Entries provided —
══════════

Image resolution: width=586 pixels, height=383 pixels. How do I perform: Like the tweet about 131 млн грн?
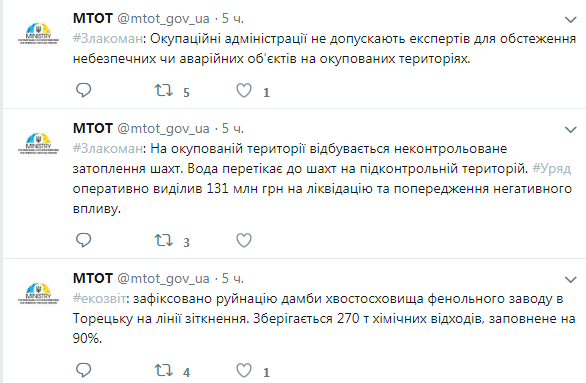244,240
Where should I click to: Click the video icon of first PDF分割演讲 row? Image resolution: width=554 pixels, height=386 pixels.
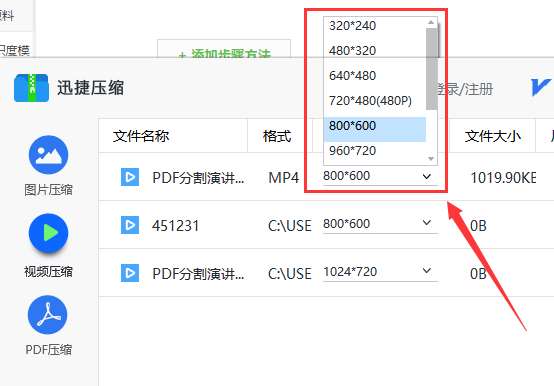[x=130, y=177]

══════════

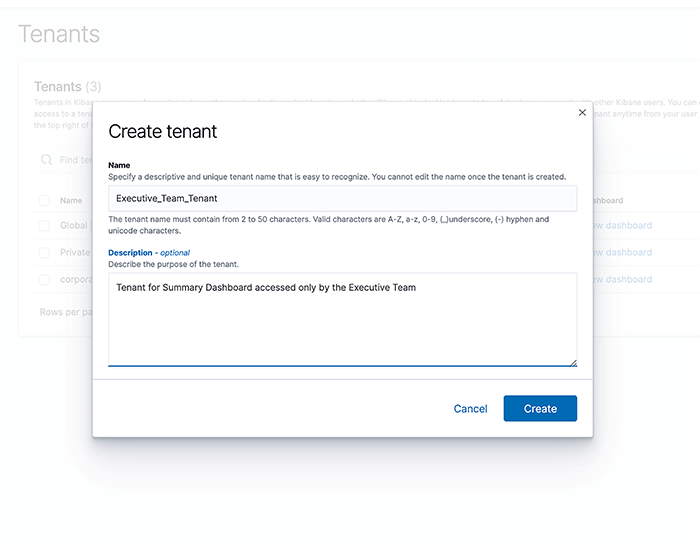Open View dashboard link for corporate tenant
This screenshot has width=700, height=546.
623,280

══════════

Written exercise — Please copy out the lines word for word, beginning at the line that contains "Image resolution: width=586" and stopping after the line that contains "[x=130, y=177]". Leave the pictures out.

Output for this task —
Image resolution: width=586 pixels, height=383 pixels. How do I perform: Like the tweet about 131 млн грн?
244,240
Where should I click to: Click the video icon of first PDF分割演讲 row? Image resolution: width=554 pixels, height=386 pixels.
[x=130, y=177]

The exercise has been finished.